There seems to be quite a market for iPod peripherals these days. Not content with crafting rubber sleeves and cassette adaptors, companies like Griffin and Belkin are building voice recorders, FM transmitters, media readers, and backup batteries to complement and extend Apple’s miniature beatbox. The product is the platform, as they say, and things can only get more complex from here.

In the proud tradition of armchair tech analysts proffering advice to those who have not solicited it, I present the Quietune. Anybody willing to or capable of bringing this little baby to life has my blessing; Belkin, Griffin, Apple, I don’t care. Go nuts. It’ll be no mean feat, I’ll guarantee you that; and a viability study might prove it a fruitless and expensive venture, but this is my weblog and I’ll invent whatever computer peripherals I please. After all, USB–powered mug warmers are all the rage these days, aren’t they?

Presenting… the Quietune

Moving on…

The Quietune might look like the bastard child of Griffin’s iTrip and iTalk add–ons, sure, and given the origin of my clearly–photoshopped image that’s understandable, but the functionality of this unlikely device is where the fun is at: it shuts everybody up.

All this time we were looking for a way to mute the world’s unruly hordes of megaphone–heads, and all we really needed was a good pair of ear–plugs. Put simply — the Quietune is active noise reduction for your iPod. Walking through a party, a crowded room, a concert hall, a construction site; nothing disturbs you and your music. Your personal space is preserved completely; and sure, it’s antisocial, but most fun things are. Even when you aren’t listening to your music, the Quietune is your own portable silence generator… it’s like a library in your pocket, except without the modestly hot librarian shushing everybody.

Put more technically — the microphone on the Quietune is constantly monitoring environmental noise, but instead of capturing it or amplifying it (as per a microphone’s normal modus operandi), this microphone feeds the noise through an internal processor, inverting the wave and mixing it with the signal headed for your headphones. When the inverted–wave ambience meets the regular ambient noise your ears pick up, the waves cancel each other out; the end result — silence. It’s physics, baby. Clean and clear.
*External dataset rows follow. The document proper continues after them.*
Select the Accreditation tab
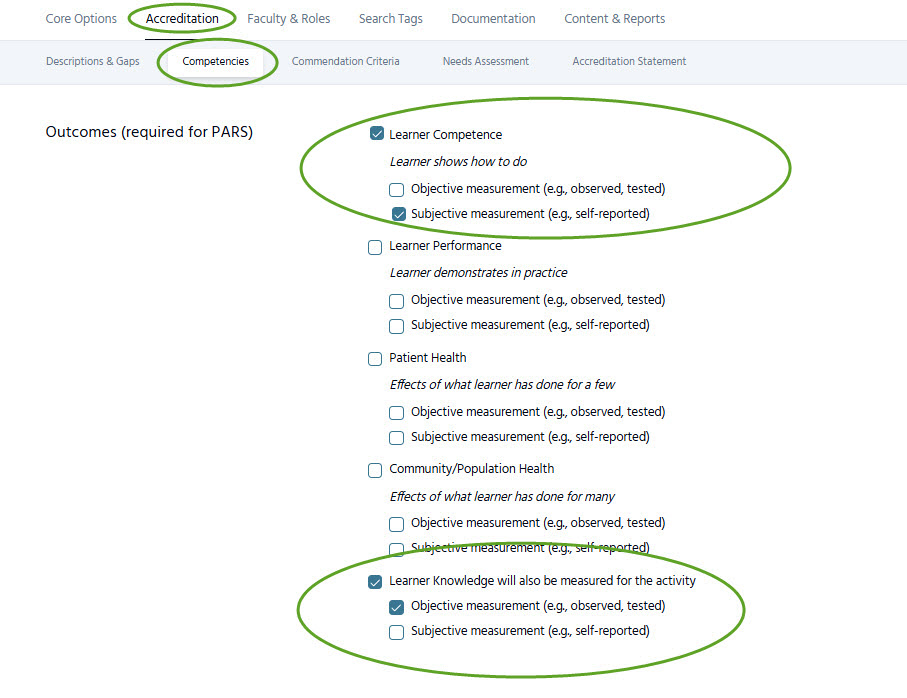This screenshot has height=698, width=907. pos(182,19)
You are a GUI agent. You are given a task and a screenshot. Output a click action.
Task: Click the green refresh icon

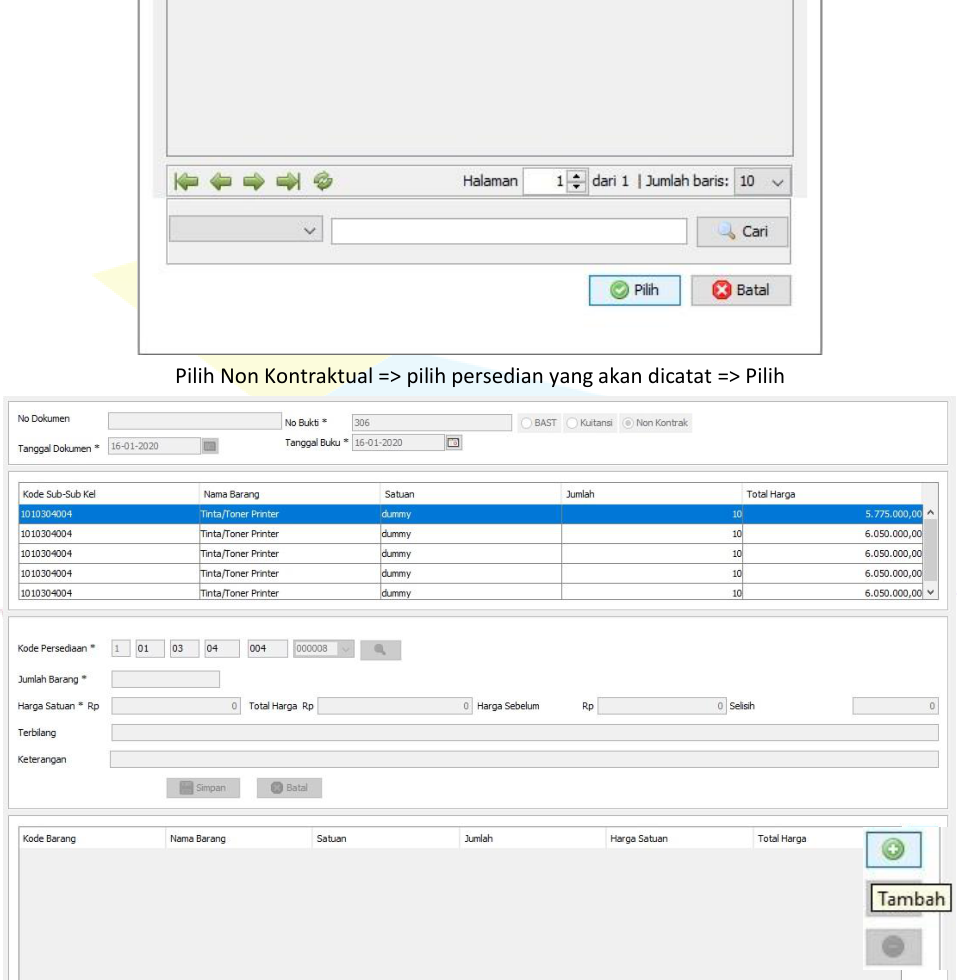pos(323,181)
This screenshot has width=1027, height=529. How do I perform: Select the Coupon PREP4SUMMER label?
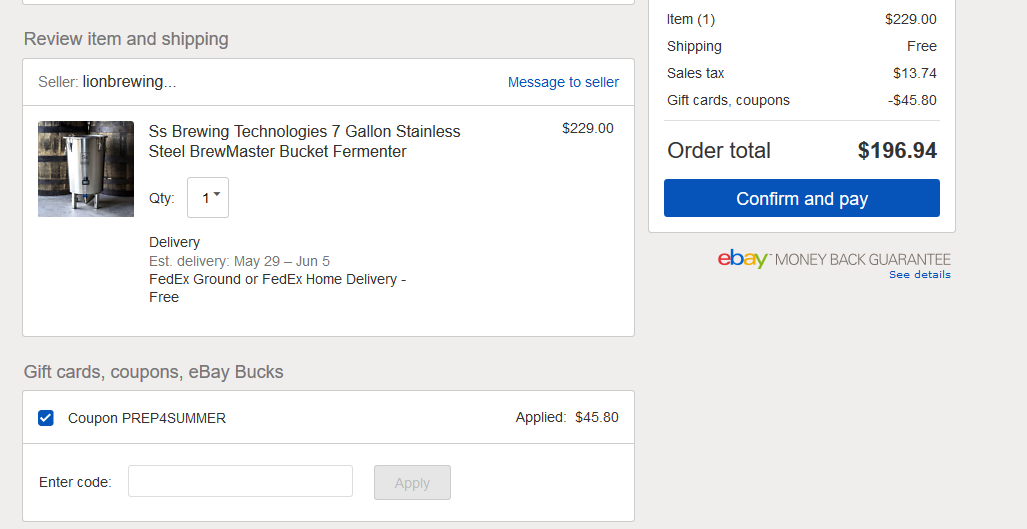[x=147, y=418]
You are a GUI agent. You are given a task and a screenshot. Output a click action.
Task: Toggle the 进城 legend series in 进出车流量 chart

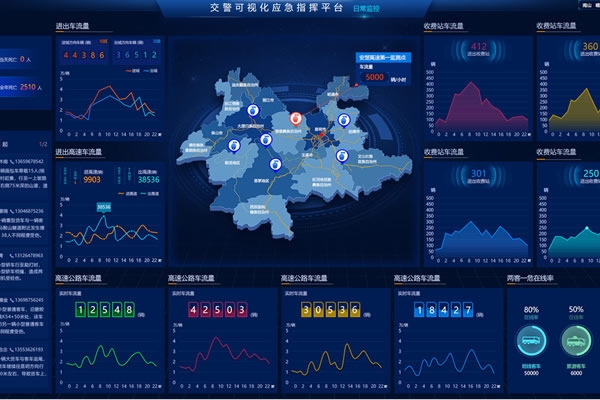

There are a few caveats, of course, like the whole “when the iPod is in your pocket the Quietune’s fancy little microphone won’t be picking up any ambient noise, so it’ll be inverting the rather unique sounds of inside–your–ass” thing and the “the components required for a device like this are horribly expensive, the performance won’t be as great as you’re hoping” issue… but next time you walk through a crowd and have to turn your music up to drown out the noise, you’ll remember this device. With the Quietune, the crowd’s noise isn’t a problem… it just doesn’t exist.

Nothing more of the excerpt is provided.